Cadute e malumori: il pilota spagnolo sta vivendo un inizio di Mondiale da incubo
«Non sono io a decidere cosa guidare, sono un impiegato della Honda e sono loro a dirmi cosa portare in pista».
LE MANS - di Leonardo Villanova
Qualcuno ha già cominciato a vagheggiare un Jorge Lorenzo bis. Perché sono passate solo quattro gare, è vero, ma la luna di miele tra Pol Espargaró e la Honda sembra già finita, sempre che sia mai davvero iniziata. Proprio come accaduto a Jorge, in un 2019 che gara dopo gara per il maiorchino si era trasformato in un incubo che lo ha accompagnato al ritiro.
Dei sorrisi che avevano contraddistinto il minore dei fratelli Espargaró la scorsa stagione alla sola idea di vestire i colori della HRC, così come dei proclami trionfalistici con i quali aveva chiuso i primi test («La Honda non è una moto così difficile, non vedo perché non dovrei lottare per il titolo» aveva detto) ultimamente non c’è traccia nel box del pilota di Granollers. Che tra risultati deludenti (l’8° posto al debutto in Qatar come risultato migliore) e cadute (quattro) in aumento (nel warm-up di Jerez ha replicato il brutto volo del compagno Marc Marquez del giorno prima) inizia a mostrare i segni di chi si chiede: «Ma cosa ci faccio qui?».
Perché la RC213V è una moto parecchio complicata, e si sapeva, anche se era difficile prevedere le 16 cadute che finora hanno bersagliato i suoi piloti, con un anteriore troppo critico che spesso e volentieri tradisce chi la guida. Ma quello che Polycio probabilmente non si aspettava era l’atteggiamento di una Honda che quanto a programmazione e pianificazione del lavoro è quanto di più lontano dalle sue abitudini potesse immaginarsi. «Non so se sono io a non andare forte o se è un problema della moto o di quello che proviamo, perché ognuno di noi guida una moto diversa – si è sfogato a Jerez -. Non sono io a decidere cosa guidare, sono un impiegato della Honda e sono loro a dirmi cosa portare in pista».

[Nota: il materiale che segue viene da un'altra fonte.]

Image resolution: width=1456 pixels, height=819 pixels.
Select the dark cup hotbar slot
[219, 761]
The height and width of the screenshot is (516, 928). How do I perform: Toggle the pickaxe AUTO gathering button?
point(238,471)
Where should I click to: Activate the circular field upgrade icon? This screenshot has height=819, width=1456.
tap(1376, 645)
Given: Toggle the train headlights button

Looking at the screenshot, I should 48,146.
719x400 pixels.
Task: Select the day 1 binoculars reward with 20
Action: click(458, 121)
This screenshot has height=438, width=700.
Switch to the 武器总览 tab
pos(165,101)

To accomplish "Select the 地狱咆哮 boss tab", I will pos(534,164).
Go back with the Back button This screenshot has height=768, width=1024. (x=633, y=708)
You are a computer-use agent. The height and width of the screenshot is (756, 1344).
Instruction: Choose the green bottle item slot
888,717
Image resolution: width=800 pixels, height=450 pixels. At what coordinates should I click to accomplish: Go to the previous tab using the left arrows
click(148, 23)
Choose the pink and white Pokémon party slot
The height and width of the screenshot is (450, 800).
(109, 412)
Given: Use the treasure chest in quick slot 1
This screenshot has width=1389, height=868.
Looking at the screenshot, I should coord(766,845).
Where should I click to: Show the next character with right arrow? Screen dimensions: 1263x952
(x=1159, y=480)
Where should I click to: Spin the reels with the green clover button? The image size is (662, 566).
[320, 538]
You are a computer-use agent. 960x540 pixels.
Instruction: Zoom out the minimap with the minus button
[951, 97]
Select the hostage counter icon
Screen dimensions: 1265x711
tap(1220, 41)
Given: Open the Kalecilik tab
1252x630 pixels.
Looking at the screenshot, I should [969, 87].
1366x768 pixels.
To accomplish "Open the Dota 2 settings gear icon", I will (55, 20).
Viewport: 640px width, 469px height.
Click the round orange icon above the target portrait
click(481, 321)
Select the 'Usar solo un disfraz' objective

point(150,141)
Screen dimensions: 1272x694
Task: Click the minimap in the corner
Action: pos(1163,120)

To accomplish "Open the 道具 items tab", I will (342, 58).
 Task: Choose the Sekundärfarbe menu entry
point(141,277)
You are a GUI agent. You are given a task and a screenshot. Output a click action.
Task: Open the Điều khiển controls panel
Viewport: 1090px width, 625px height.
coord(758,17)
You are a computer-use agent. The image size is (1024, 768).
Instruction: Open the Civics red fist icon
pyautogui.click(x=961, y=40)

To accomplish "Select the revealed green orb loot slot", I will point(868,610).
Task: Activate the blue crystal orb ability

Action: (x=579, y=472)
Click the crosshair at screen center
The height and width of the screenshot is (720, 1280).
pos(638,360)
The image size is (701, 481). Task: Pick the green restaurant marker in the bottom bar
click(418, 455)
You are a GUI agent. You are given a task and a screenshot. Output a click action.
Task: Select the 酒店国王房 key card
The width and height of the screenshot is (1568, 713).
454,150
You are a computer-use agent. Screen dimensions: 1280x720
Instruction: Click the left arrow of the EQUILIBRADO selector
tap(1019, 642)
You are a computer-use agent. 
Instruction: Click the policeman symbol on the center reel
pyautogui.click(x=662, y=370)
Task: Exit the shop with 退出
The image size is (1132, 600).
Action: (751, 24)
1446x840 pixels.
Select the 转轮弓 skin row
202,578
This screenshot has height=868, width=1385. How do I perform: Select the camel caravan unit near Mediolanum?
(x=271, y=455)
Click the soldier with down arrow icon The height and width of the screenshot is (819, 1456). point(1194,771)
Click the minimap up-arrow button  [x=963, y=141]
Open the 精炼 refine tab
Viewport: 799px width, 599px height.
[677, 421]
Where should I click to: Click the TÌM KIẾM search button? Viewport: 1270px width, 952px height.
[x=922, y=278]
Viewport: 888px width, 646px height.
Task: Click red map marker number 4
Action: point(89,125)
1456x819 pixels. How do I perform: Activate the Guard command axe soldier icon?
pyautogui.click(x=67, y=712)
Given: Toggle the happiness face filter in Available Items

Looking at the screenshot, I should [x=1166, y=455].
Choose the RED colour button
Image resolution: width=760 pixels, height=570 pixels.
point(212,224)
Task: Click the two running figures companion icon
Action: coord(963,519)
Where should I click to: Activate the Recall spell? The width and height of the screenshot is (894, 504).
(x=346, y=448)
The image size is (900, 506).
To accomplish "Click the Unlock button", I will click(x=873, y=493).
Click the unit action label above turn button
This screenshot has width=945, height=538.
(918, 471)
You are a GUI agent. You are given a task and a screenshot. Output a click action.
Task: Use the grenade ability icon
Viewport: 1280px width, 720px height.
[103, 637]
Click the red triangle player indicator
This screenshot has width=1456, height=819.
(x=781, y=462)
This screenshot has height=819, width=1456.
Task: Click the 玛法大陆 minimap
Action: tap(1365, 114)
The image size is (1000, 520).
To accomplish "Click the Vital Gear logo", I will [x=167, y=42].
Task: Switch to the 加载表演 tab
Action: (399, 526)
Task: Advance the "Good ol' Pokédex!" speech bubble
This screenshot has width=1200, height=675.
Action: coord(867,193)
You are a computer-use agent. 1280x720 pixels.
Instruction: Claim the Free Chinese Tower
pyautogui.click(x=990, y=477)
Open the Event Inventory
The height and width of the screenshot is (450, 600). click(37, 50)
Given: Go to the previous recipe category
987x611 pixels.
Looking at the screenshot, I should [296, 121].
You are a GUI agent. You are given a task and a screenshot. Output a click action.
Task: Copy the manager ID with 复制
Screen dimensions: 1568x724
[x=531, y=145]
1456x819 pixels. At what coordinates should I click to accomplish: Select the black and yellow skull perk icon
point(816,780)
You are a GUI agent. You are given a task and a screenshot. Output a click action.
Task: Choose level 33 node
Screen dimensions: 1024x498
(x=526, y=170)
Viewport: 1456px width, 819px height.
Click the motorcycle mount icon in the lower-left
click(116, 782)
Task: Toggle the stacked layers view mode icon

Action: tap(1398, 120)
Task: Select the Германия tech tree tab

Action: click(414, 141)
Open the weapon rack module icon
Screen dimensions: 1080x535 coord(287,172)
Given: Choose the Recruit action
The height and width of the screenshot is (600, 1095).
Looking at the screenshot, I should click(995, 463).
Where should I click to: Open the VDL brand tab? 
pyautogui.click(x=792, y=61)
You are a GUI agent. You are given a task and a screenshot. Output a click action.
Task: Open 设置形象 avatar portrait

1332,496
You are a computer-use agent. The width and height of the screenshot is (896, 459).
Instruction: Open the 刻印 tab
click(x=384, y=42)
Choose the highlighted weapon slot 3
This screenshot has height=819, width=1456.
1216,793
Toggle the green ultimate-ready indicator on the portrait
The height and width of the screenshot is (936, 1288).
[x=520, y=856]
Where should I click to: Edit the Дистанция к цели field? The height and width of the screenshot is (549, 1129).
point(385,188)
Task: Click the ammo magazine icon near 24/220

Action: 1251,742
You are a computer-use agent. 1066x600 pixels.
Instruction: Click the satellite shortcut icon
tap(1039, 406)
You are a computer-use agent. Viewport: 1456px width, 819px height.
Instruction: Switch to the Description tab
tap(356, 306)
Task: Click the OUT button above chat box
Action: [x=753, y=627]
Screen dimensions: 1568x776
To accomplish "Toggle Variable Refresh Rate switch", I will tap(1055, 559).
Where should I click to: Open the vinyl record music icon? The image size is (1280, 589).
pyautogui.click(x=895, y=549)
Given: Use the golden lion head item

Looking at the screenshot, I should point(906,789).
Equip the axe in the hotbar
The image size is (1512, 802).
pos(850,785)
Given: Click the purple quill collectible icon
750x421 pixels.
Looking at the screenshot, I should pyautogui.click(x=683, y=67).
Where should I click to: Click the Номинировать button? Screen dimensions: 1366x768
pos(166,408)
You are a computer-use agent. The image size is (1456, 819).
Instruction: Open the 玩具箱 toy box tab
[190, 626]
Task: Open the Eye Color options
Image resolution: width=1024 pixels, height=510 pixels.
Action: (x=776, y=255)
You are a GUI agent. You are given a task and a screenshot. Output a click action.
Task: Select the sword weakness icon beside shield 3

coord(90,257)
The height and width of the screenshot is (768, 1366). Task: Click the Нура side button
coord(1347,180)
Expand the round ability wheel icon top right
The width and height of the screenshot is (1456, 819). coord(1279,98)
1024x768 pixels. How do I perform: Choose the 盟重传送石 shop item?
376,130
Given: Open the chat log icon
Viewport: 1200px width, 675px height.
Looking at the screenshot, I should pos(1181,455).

Parole che fanno intendere un principio di scollamento tra il pilota che in questi anni si era sobbarcato il gravoso compito di fare diventare grande la KTM e che, all’improvviso, da leader di una Casa, si ritrova a vestire i panni “dell’impiegato”. Seppure a 350 km/h. In tutto questo, Espargaró non è aiutato neppure dall’assenza nel box di Alberto Puig, il team manager che lo ha voluto fortemente: alle prese con un grave problema alla gamba sinistra, a Jerez si sussurrava che l’ex pilota della 500 sarebbe addirittura a rischio amputazione.